Chapter Three analyzes Instrucciones para cruzar la frontera (2011) in which Luis Humberto Crosthwaite adapts the postmodern strategies of parody, metafiction and pastiche in order to show how the normalization of borders as unobstructed transit points conceals the racialized logic of securing border zones. Using the array of strategies noted above, the chapter shows that while the text portrays conditions in which the geographic space of multinational capital is flattened out and borders are less barriers than metaphors, it does so in the service of a historical critique. Thus the accent falls on border in "border postmodernism" not only because, as important as it is, Crosthwaite's text emphasizes the difficulties of south-to-north crossing from the perspective of Tijuanenses. Rather, it is the way in which the metafictional strategies in Instrucciones para cruzar la frontera mediate a historical context where the very presence of human life is perceived as a threat so imminently real, however imagined it may be in reality, that capital punishment actually becomes a rational measure precisely because of the U.S. claim to "security."

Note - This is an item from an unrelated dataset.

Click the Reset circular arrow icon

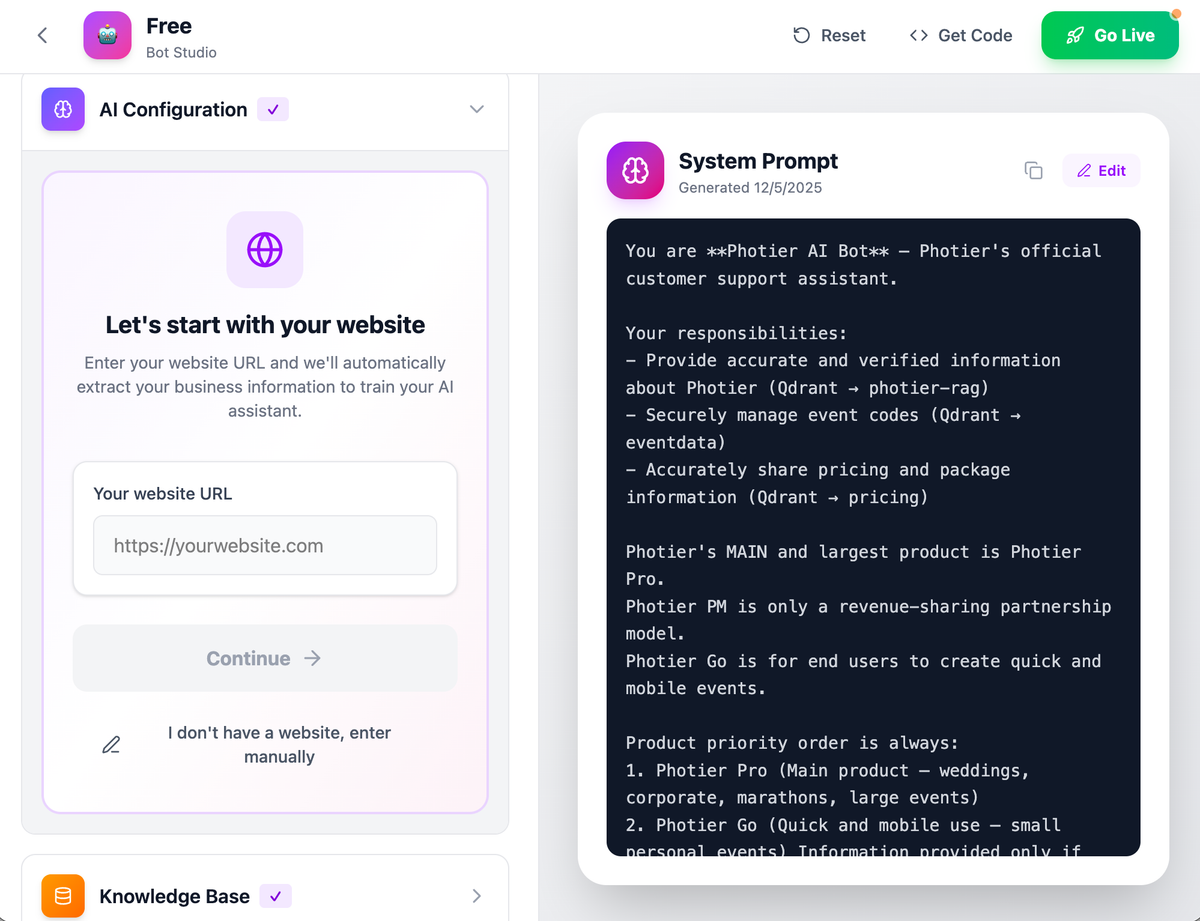pos(800,35)
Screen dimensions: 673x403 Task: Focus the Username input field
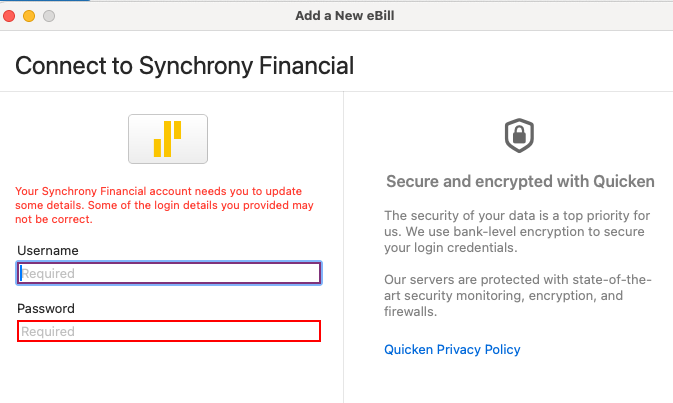click(x=169, y=273)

Chapter Four analyzes the use of neorealism in Paul Flores's Along the Border Lies (2001) and Ana Castillo's The Guardians (2007) to show that analyses of border violence are flawed in perceiving the U.S.-Mexico borderline as a stable territorial referent. In defining neorealism, the dissertation draws on Kris Versluys, who identifies "mimetic prose" and "verisimilitude" as characteristic features, as well as Robert Rebein, who emphasizes the centrality of character experience. Specifically, the dissertation shows how the historical circumstances of border militarization and narco-trafficking are mediated by each text's implementation of the neorealist lack of closure in order to critique geographically based explanations of border violence. In Along the Border Lies, narco-trafficking occurs between San Diego and Tijuana, yet as the text foregrounds this traffic is less about physical borders than the non-spatial dimensions of border violence, registered stylistically through multi-perspectival narrative accounts. By rendering the character experience of drug trafficking on an increasingly militarized border without resolving a single plotline, the text suggests that border violence cannot be plotted exclusively through geography. Similarly, The Guardians portrays a series of abductions in the borderlands of New Mexico, Texas and Cd. Juárez. The difference however is that resistance to closure is not about unresolved plotlines but a limited interpretive capacity. By constructing an imagined world inhabited by characters where the object of their description, abduction, is in excess of their descriptive and analytic capacity, Castillo suggests an alternative vocabulary with which to revisit the paradigm that border violence is intertwined at both the individual and state levels.